I Don’t Have a Security Clearance… Is That A Problem?
June 13, 2011 at 3:04 pm #132749
Someone recently asked me about working for DHS. Their background is working for the the St. Petersburg police department in investigations. The problem is they don’t have a security clearance.
Are there any DHS jobs that don’t require a clearance? If not how does someone start the process of getting a clearance and how does that process play out?
June 14, 2011 at 10:57 am #132755
Samuel A. LuksParticipant
When they apply for a job that requires a clearance, they will fill out the required paperwork. DHS or what ever agency they decide to apply to will sponsor them in the process. OPM will then issue them the e86 to start the process.
If they think or know they want a job with a clearance, it is best to have them start finding all of there ‘stuff’ for the last 10-15 years. Names, addresses, work info, ect, as the background forms will want that… and then some. They will normally have 14 days to complete the from once OPM send them the ‘invitation’.
Not all jobs require a security clearance. Some require you to be able to receive one. Some require you to have one. Just depends on the job.

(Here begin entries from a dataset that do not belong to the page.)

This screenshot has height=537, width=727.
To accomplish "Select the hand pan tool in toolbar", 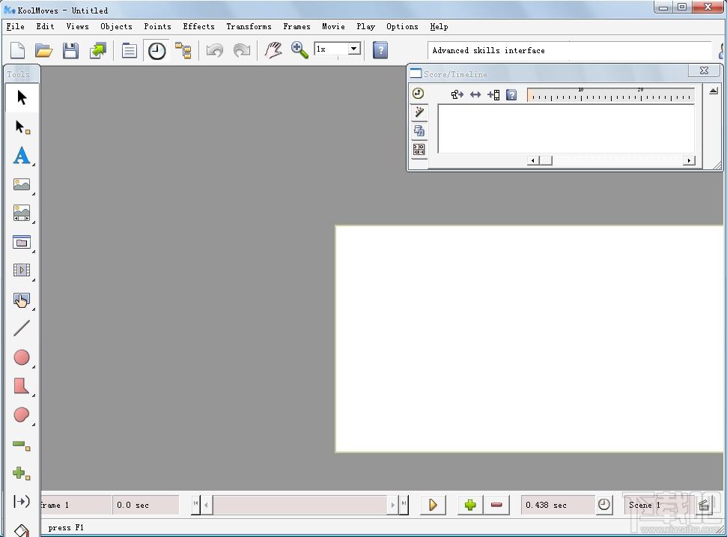I will (x=273, y=50).
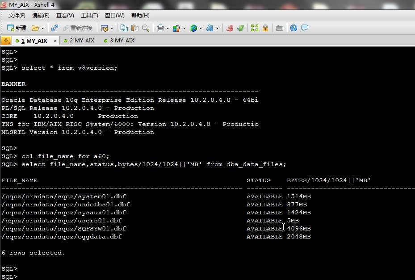Click the 新建 (New session) button

17,28
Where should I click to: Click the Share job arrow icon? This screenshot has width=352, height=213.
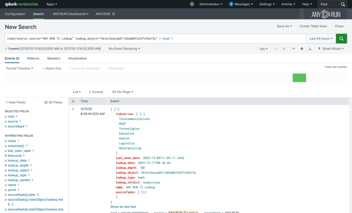[293, 49]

The basic job with TSA as an Officer, requires a background investigation. My current position (Supervisor) requires a Secret Clearance. So it just depends.
Hope that helps a bit.
June 15, 2011 at 5:01 pm #132753
An alternative to trying to catch on with DHS directly, might be to look at the companies that have large amounts of work at DHS and then search their career websites to identify possible opportunities.

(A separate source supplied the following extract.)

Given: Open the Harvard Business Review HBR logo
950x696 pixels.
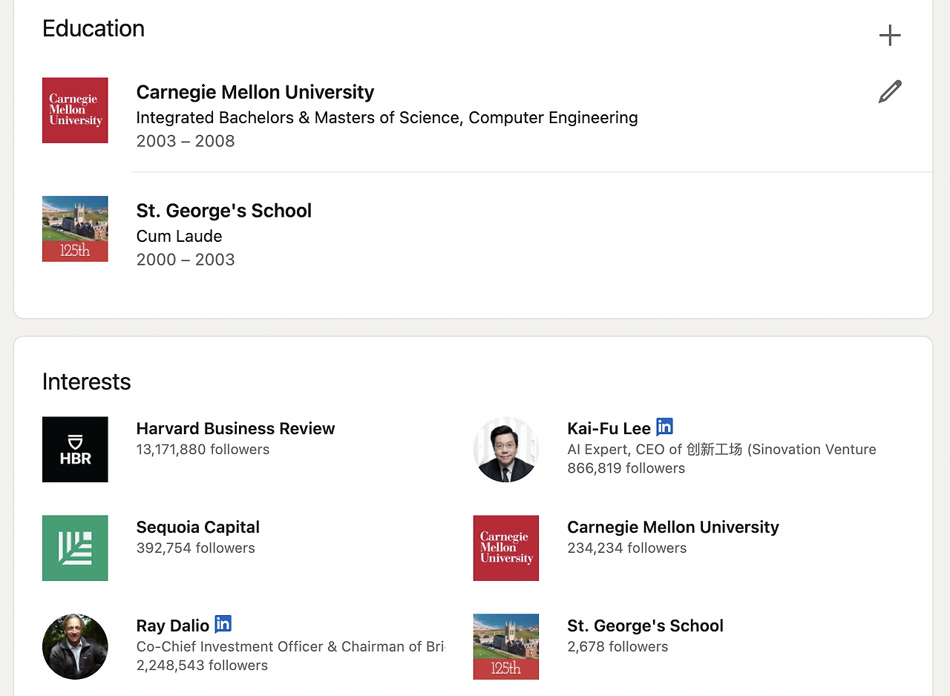Looking at the screenshot, I should pyautogui.click(x=75, y=450).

Additionally, given that persons experience, I would look at OPM and some of the vendors that support OPM as contractors especially in providing investigation support (KeyPoint Government Solutions comes to mind).
June 29, 2011 at 1:17 am #132751
Joseph T. AbbottParticipant
As a follow up to Samuel below, the problem if it exists, exists basically for two main reasons. The first reason is that they do not have time to wait for the security clearance process to finish. The second reason is because they have a background that raises concerns about the individual working for the DHS. In order to solve problem number one, the individual needs to apply for a job within the Department or one of its components, such as ICE, CIS, CBP, TSA, FEMA. Plan for the it to take several weeks, sometimes months to complete. There are thousands going through the same process at any one time. If you are older, youmay have more history, jobs, residences and that takes more time too. The DHS agencies can be accessed through the DHS.gov public website and most jobs are posted through USAJobs, hosted by OPM.gov. Now, during the pre-employment process, the indivdual needs to follow the instructions for submitting the background information requested, normally done electronically. Failure to follow instructions or reply within the required timelines results in delays. In other words, if the agency tells you to do it, get it done. With regards to the second reason, if the indivdual has a troubled past, then the individual needs to disclose it, and be prepared to explain what happened. Depending upon the type of issue, it is either resolved favorably for the individual or additional information is required. Those issues are handled on a case by case basis with the agency conducting the background investigation. Hope this helps.